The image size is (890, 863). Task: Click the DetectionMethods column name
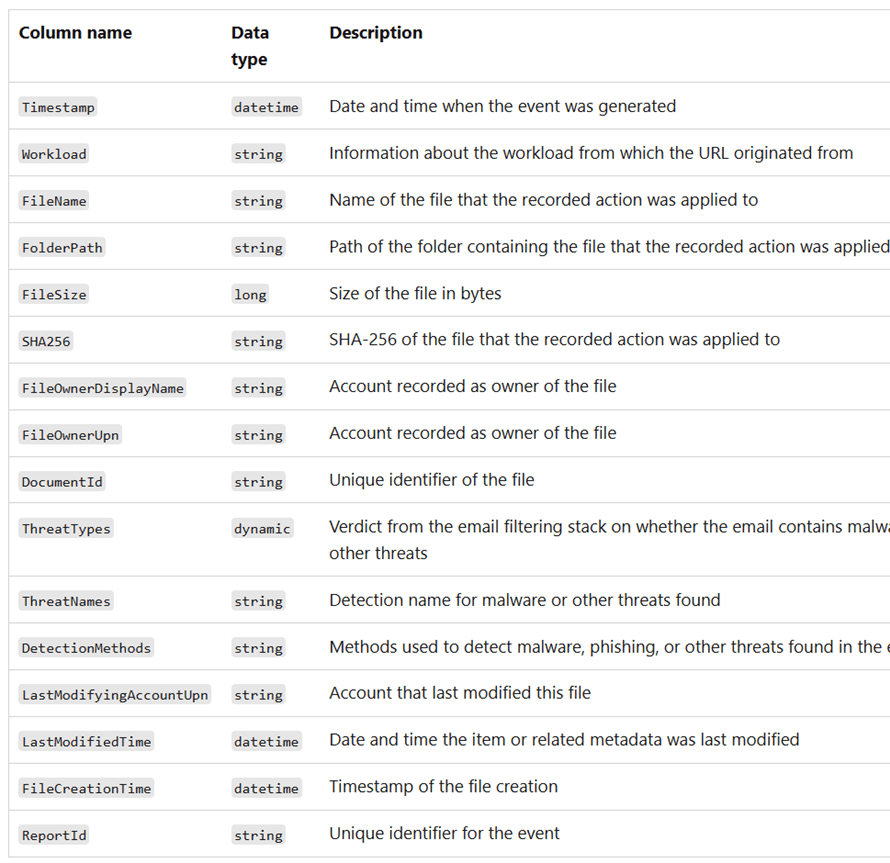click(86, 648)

________

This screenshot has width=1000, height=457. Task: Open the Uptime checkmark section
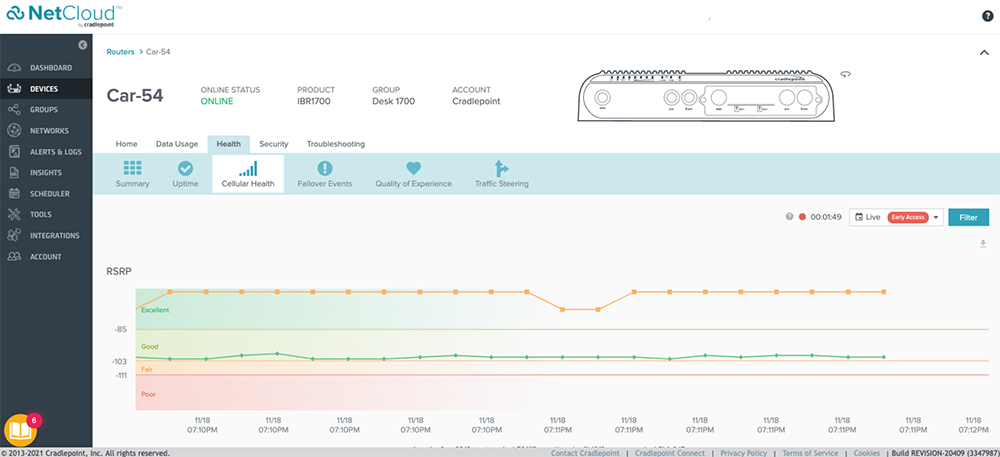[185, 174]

________

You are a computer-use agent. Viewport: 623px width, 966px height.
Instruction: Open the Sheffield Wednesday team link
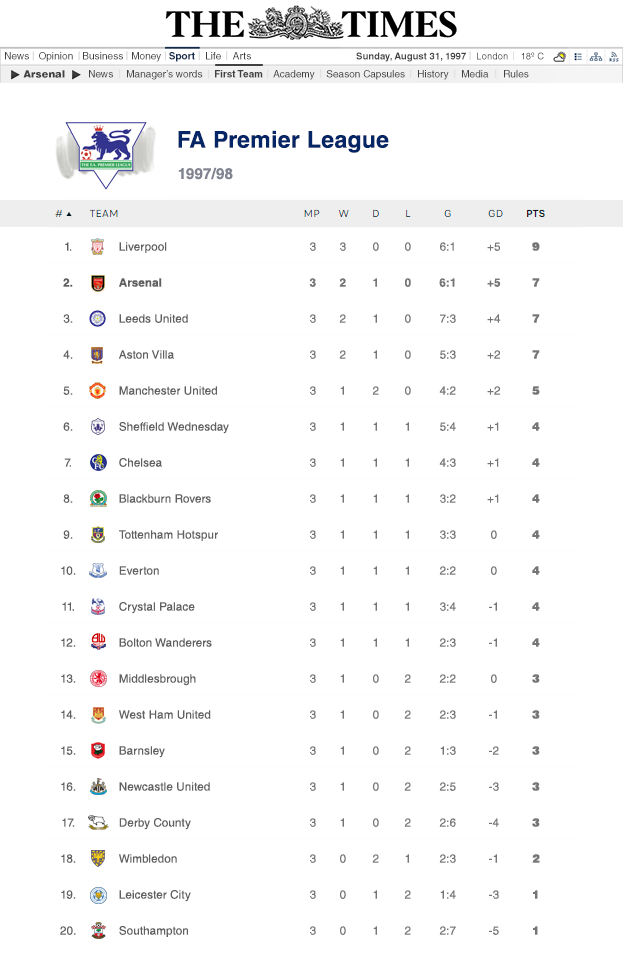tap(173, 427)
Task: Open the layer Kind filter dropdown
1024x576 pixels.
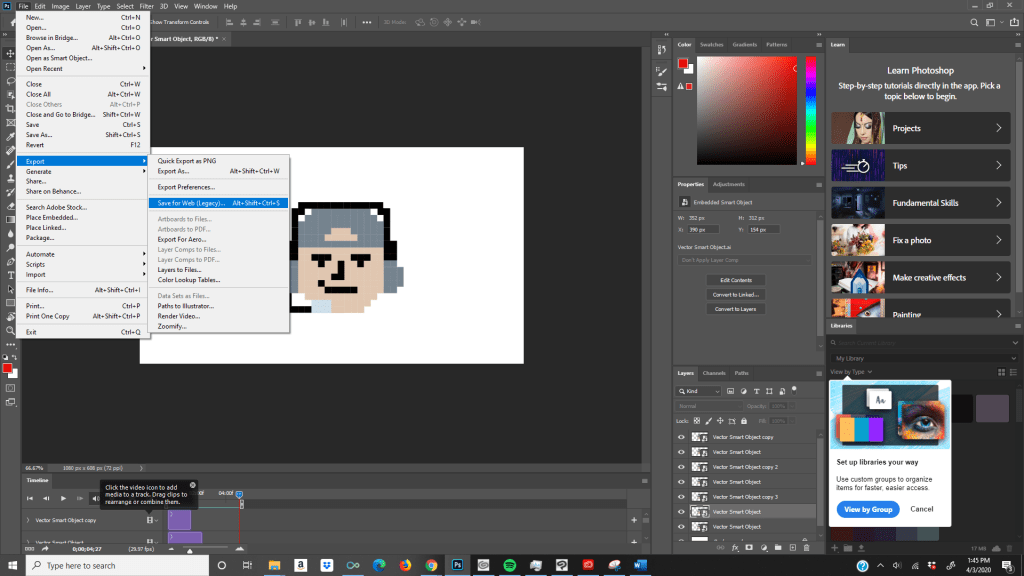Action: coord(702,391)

________

Please recast the part of the records that opens with the line containing "You are a computer-use" and closes with the line containing "Action: coord(702,391)" as a JSON list of strings, one string per line, with blank lines omitted. Keep the pictures out of your answer.

● **SOLUTION**
[
  "You are a computer-use agent. Viewport: 623px width, 966px height.",
  "Instruction: Open the Sheffield Wednesday team link",
  "tap(173, 427)",
  "Task: Open the layer Kind filter dropdown",
  "1024x576 pixels.",
  "Action: coord(702,391)"
]